[Text and element pointing entries]
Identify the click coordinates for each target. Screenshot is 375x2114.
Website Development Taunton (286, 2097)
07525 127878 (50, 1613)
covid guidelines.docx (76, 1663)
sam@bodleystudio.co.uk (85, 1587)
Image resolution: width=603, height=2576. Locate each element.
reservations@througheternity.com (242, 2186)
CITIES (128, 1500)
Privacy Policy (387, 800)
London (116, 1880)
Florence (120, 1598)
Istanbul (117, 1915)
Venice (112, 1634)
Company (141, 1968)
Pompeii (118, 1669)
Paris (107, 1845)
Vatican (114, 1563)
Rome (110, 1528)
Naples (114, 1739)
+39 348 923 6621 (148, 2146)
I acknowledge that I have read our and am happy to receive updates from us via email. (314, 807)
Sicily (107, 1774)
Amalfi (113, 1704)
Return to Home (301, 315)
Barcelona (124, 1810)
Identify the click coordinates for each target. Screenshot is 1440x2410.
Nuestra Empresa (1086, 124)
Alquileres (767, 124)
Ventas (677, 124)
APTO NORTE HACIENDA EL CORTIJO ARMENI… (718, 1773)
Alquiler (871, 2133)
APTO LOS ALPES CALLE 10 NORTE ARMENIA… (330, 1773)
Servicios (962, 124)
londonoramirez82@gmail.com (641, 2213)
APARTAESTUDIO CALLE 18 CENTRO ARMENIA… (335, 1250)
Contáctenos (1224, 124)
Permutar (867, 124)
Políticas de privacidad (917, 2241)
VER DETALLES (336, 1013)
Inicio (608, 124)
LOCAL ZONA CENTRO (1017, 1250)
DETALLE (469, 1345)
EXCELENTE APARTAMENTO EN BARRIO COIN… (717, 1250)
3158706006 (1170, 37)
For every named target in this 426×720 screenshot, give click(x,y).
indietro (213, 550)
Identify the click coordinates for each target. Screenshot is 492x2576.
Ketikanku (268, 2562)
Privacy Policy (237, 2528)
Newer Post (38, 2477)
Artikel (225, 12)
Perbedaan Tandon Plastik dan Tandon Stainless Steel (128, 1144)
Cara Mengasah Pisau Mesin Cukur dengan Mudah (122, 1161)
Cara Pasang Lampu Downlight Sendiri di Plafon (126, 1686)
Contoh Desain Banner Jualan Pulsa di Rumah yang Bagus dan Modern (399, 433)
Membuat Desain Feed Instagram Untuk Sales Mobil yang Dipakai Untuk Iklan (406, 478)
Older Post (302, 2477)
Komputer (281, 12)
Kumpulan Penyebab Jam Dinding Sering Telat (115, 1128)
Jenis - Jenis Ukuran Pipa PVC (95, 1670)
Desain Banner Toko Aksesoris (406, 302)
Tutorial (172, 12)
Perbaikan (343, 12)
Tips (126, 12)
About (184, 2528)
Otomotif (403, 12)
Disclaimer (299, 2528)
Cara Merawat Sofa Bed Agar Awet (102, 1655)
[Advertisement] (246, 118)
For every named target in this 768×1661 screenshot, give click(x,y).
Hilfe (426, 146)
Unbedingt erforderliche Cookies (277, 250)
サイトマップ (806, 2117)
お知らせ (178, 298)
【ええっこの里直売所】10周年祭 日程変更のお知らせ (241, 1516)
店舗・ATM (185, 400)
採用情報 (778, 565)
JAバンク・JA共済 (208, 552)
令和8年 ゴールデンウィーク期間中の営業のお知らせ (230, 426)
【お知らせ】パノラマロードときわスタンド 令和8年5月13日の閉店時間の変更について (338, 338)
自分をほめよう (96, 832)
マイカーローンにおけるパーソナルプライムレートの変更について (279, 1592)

**STATED PROBLEM**
Reproduce all of the entries above without changing a single character.

**OUTPUT OF THE EXERCISE**
Identify the click coordinates for each target. Screenshot is 375x2114.
Website Development Taunton (286, 2097)
07525 127878 (50, 1613)
covid guidelines.docx (76, 1663)
sam@bodleystudio.co.uk (85, 1587)
Image resolution: width=603, height=2576. Locate each element.
reservations@througheternity.com (242, 2186)
CITIES (128, 1500)
Privacy Policy (387, 800)
London (116, 1880)
Florence (120, 1598)
Istanbul (117, 1915)
Venice (112, 1634)
Company (141, 1968)
Pompeii (118, 1669)
Paris (107, 1845)
Vatican (114, 1563)
Rome (110, 1528)
Naples (114, 1739)
+39 348 923 6621 (148, 2146)
I acknowledge that I have read our and am happy to receive updates from us via email. (314, 807)
Sicily (107, 1774)
Amalfi (113, 1704)
Return to Home (301, 315)
Barcelona (124, 1810)
Identify the click coordinates for each target. Screenshot is 1440x2410.
Nuestra Empresa (1086, 124)
Alquileres (767, 124)
Ventas (677, 124)
APTO NORTE HACIENDA EL CORTIJO ARMENI… (718, 1773)
Alquiler (871, 2133)
APTO LOS ALPES CALLE 10 NORTE ARMENIA… (330, 1773)
Servicios (962, 124)
londonoramirez82@gmail.com (641, 2213)
APARTAESTUDIO CALLE 18 CENTRO ARMENIA… (335, 1250)
Contáctenos (1224, 124)
Permutar (867, 124)
Políticas de privacidad (917, 2241)
VER DETALLES (336, 1013)
Inicio (608, 124)
LOCAL ZONA CENTRO (1017, 1250)
DETALLE (469, 1345)
EXCELENTE APARTAMENTO EN BARRIO COIN… (717, 1250)
3158706006 (1170, 37)
For every named target in this 426×720 screenshot, give click(x,y).
indietro (213, 550)
Identify the click coordinates for each target. Screenshot is 492x2576.
Ketikanku (268, 2562)
Privacy Policy (237, 2528)
Newer Post (38, 2477)
Artikel (225, 12)
Perbedaan Tandon Plastik dan Tandon Stainless Steel (128, 1144)
Cara Mengasah Pisau Mesin Cukur dengan Mudah (122, 1161)
Cara Pasang Lampu Downlight Sendiri di Plafon (126, 1686)
Contoh Desain Banner Jualan Pulsa di Rumah yang Bagus dan Modern (399, 433)
Membuat Desain Feed Instagram Untuk Sales Mobil yang Dipakai Untuk Iklan (406, 478)
Older Post (302, 2477)
Komputer (281, 12)
Kumpulan Penyebab Jam Dinding Sering Telat (115, 1128)
Jenis - Jenis Ukuran Pipa PVC (95, 1670)
Desain Banner Toko Aksesoris (406, 302)
Tutorial (172, 12)
Perbaikan (343, 12)
Tips (126, 12)
About (184, 2528)
Otomotif (403, 12)
Disclaimer (299, 2528)
Cara Merawat Sofa Bed Agar Awet (102, 1655)
[Advertisement] (246, 118)
For every named target in this 768×1661 screenshot, give click(x,y).
Hilfe (426, 146)
Unbedingt erforderliche Cookies (277, 250)
サイトマップ (806, 2117)
お知らせ (178, 298)
【ええっこの里直売所】10周年祭 日程変更のお知らせ (241, 1516)
店舗・ATM (185, 400)
採用情報 (778, 565)
JAバンク・JA共済 (208, 552)
令和8年 ゴールデンウィーク期間中の営業のお知らせ (230, 426)
【お知らせ】パノラマロードときわスタンド 令和8年5月13日の閉店時間の変更について (338, 338)
自分をほめよう (96, 832)
マイカーローンにおけるパーソナルプライムレートの変更について (279, 1592)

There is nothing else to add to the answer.